Read through the listing below and copy each line in which the word "will" occurs.
□ □ □ □ □
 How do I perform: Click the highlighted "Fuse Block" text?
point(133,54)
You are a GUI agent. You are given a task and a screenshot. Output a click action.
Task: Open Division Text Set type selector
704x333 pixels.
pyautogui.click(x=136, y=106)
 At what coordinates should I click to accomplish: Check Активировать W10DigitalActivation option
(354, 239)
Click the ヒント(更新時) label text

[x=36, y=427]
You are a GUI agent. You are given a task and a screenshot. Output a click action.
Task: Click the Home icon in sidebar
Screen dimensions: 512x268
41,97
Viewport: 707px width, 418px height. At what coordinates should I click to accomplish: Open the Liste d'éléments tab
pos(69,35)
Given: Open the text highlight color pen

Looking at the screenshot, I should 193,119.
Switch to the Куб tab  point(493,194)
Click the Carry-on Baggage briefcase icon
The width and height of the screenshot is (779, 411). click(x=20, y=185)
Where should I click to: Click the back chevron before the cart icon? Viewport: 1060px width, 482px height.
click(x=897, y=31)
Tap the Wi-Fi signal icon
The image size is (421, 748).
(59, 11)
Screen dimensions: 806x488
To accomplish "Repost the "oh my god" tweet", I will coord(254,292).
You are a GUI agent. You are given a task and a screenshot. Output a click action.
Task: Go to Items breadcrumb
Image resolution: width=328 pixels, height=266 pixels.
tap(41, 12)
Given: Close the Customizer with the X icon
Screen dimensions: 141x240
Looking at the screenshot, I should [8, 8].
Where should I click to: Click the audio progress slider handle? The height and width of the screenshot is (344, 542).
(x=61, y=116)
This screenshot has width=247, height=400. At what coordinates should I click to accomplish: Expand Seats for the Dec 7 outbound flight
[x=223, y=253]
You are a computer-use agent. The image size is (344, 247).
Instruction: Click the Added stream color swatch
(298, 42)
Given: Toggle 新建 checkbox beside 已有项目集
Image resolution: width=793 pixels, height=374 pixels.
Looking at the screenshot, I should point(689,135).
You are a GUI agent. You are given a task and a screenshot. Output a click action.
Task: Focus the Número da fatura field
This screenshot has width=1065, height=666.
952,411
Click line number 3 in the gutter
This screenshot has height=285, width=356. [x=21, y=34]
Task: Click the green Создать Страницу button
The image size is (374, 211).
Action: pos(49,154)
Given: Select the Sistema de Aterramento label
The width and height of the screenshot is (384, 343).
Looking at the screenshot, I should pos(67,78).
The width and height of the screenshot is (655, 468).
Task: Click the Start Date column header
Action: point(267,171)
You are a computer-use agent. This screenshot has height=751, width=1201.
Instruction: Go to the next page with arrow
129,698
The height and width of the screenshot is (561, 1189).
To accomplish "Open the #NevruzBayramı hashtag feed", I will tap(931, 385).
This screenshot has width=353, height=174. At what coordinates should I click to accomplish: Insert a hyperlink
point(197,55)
□ □ □ □ □
▶ _Exercise result_:
To accomplish "Repost the "oh my god" tweet", I will coord(254,292).
To accomplish "Open the #NevruzBayramı hashtag feed", I will tap(931, 385).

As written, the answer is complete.